PDF THE WINTER SOLSTICE

THE WINTER SOLSTICE December 20, 2011

By Michael Erlewine (Michael@)

As my family knows, I am the serious party-pooper when it comes to celebrating New Year's Eve. I can't remember when I last stayed up until Midnight to welcome in the New Year. It just never interests me. I much prefer to sleep that through and get up early and welcome the dawn. Sunrise is my time.

However, I feel very differently when it comes to the solstices. I am even quite reverent in regard to both the Winter and Summer Solstice and always observe them. To me they really are special times.

This word "observe" is a funny one and I only began to understand this use of it by studying the Tibetan Buddhist calendar. In Tibet, until recently, they did not observe Saturdays and Sundays as special or as days off. Instead they observed New and Full Moons plus various other solunar events in the month. They took these days off. Imagine that. No weekends, but days off based on natural astronomical events!

Setting aside a day like the New or Full Moon as a day for observation was a new concept for me. Well, by now it's been something like fifty years. The whole idea of setting time aside to observe your mindstream was simply a new idea, but one I intuitively warmed to. So much the more when it comes to the two great turning points in the year, the Winter and Summer Solstices. I measure my year by those two peaks.

If we study ancient civilizations, the year did not turn on the January 1st, but rather on the winter and summer solstices.
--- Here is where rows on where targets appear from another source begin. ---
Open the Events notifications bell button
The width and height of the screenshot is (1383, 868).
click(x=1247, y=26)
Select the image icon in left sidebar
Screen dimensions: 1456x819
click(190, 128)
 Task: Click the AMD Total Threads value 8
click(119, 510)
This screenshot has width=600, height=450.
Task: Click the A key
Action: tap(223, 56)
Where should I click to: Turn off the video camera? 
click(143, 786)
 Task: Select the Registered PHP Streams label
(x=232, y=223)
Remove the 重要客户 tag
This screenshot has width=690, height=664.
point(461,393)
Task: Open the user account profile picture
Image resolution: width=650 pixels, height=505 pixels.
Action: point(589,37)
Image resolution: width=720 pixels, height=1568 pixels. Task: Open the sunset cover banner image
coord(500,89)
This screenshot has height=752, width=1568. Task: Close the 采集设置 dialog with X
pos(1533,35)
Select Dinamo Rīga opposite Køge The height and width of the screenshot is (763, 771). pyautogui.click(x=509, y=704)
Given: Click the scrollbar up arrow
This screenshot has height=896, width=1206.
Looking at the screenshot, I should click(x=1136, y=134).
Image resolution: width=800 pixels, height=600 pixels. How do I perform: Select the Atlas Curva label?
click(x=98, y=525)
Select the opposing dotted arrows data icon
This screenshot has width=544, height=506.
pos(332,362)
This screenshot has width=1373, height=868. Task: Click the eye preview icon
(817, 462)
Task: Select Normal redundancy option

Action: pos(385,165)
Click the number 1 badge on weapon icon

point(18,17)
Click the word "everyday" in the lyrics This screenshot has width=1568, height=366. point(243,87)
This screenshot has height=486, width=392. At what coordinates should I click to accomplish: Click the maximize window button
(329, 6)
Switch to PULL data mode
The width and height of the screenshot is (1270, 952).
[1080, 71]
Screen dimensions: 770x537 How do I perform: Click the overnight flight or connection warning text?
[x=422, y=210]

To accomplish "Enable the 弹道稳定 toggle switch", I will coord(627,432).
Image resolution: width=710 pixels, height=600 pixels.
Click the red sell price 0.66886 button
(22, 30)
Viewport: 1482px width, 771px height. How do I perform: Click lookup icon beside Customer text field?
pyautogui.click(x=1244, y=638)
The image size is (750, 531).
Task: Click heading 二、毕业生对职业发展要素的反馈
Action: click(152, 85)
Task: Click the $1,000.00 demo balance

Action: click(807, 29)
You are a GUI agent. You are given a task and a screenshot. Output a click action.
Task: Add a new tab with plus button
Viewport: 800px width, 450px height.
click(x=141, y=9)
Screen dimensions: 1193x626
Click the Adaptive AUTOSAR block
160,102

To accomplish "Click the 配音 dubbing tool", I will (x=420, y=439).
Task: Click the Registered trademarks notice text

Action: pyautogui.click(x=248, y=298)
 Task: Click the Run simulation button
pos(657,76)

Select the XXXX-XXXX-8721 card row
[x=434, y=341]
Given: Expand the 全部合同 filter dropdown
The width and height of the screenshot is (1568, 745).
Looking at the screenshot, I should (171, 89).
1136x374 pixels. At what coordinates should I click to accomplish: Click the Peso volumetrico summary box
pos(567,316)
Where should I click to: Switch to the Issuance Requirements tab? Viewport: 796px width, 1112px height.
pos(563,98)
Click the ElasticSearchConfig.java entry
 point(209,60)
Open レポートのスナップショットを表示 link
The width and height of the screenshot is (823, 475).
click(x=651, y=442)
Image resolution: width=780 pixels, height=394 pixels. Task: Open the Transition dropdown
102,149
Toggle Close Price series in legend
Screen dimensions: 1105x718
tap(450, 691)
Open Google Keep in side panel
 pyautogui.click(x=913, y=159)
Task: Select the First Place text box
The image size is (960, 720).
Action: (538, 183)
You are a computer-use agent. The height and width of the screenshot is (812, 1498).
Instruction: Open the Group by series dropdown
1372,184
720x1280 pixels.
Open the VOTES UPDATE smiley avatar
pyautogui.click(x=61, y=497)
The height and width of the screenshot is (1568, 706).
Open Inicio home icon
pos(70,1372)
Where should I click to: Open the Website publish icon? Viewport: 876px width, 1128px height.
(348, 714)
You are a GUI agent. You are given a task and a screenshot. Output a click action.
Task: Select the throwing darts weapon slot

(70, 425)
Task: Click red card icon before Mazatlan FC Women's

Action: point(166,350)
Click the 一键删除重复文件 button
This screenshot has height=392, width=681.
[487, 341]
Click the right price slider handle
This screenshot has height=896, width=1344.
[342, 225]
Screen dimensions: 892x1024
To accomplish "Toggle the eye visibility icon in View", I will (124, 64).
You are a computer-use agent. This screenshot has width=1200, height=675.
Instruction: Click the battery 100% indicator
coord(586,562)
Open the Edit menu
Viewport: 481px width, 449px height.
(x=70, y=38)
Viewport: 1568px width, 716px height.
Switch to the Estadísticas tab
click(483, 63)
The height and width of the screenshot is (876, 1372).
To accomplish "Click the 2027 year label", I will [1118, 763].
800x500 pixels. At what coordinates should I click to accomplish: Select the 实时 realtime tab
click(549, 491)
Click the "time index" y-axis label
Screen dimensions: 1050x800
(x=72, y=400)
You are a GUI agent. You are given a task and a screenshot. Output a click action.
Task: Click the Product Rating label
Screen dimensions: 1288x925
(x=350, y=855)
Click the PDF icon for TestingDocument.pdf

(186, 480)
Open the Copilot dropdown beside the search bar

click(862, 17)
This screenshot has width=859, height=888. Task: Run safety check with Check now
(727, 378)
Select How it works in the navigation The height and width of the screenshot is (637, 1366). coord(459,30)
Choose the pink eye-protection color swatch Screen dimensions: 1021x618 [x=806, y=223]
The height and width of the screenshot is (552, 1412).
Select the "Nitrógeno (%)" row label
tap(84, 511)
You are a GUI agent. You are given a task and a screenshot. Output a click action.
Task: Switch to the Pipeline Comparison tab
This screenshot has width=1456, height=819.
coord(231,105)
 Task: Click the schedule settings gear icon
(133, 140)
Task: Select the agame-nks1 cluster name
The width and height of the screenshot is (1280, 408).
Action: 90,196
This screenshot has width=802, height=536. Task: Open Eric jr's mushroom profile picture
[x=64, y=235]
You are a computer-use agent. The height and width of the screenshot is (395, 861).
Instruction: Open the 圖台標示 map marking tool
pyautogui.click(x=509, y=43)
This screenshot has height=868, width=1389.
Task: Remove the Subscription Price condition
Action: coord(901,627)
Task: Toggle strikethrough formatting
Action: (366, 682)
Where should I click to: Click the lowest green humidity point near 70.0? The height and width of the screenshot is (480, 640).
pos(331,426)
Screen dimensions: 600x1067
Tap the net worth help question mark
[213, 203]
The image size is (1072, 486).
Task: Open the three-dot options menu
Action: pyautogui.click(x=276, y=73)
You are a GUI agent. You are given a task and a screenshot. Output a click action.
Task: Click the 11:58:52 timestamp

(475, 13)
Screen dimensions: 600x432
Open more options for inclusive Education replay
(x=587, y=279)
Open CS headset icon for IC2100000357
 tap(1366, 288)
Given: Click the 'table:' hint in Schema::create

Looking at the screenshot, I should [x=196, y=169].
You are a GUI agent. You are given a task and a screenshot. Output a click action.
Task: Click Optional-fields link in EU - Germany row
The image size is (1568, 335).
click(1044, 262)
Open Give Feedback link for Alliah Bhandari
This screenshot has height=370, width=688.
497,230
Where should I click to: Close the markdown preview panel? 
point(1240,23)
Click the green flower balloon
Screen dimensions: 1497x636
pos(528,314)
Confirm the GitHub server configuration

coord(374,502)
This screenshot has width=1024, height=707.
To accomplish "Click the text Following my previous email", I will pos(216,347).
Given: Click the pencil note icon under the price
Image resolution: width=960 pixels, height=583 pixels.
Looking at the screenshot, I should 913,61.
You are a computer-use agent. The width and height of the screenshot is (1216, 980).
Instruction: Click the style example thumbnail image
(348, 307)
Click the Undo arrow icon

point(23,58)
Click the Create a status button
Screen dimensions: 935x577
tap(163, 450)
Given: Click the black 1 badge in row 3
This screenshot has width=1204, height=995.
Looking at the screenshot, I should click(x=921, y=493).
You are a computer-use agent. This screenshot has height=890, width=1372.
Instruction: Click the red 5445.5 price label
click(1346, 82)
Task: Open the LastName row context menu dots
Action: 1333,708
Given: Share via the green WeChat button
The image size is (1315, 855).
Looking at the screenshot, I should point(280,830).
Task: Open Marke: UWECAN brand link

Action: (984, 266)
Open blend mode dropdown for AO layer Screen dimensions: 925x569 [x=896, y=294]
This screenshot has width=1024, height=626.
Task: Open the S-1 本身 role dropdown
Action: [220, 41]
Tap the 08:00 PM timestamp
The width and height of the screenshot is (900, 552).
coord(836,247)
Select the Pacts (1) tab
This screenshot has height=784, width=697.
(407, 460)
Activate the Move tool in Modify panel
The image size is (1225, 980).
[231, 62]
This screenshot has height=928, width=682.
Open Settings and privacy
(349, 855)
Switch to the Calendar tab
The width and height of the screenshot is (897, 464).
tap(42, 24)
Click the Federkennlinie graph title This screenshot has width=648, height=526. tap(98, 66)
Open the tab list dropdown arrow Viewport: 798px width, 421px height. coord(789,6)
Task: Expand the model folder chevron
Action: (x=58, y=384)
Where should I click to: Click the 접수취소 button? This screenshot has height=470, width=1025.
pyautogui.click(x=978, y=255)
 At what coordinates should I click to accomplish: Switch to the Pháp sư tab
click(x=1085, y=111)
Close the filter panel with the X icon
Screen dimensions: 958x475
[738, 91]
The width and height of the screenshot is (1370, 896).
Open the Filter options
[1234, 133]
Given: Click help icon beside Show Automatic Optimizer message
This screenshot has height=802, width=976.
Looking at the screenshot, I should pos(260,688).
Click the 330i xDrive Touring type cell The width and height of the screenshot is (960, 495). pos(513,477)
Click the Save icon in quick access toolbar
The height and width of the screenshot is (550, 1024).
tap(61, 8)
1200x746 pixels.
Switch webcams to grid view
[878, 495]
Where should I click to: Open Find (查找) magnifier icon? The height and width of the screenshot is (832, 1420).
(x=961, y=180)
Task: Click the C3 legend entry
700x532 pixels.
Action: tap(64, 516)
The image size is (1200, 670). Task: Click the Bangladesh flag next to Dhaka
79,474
There are hundreds of sites that celebrate the solstices, some of the more well-known ones being Glastonbury, Chichen Itza, the Temple of Karnak, Newgrange, and Easter Island.

If the Summer Solstice is equivalent to the Full Moon of the yearly cycle, then the Winter Solstice is the New Moon of the Year, a much more sensible point in time to indicate the start of a new yearly cycle since astronomically this is the actual turning point of the Sun's influence with the Earth. The winter solstice is the point of rebirth of the Sun each year.

In many traditions, the winter solstice marks the victory of the Sun over the increasing darkness and the beginning of its march northward toward summer and light. This is the turning point and it also marks the first day of winter. In most ancient societies the winter solstice was celebrated as the beginning of the New Year, often called winter's night -- the rebirth of the Sun. At the winter solstice is released the seed impulse for the next yearly cycle. It begins again.

This winter solstice will occur at 12:30 AM EST Thursday December 22nd, so Wednesday December 21st will be the New Year's Eve for rest of us, all the Wiccans, Druids, Celtics, and the so-called pagans and heathens. I don't generally consider myself as belonging to those groups, but when it comes to artificial holidays and calendars, I can't use them.

I follow the ancient (and for me more natural) days of celebration like the New and Full Moons, the Equinoxes, and especially the Solstices. Every year I look forward to the moment when the Sun overpowers the darkness and begins its journey toward summer. I take joy in that event.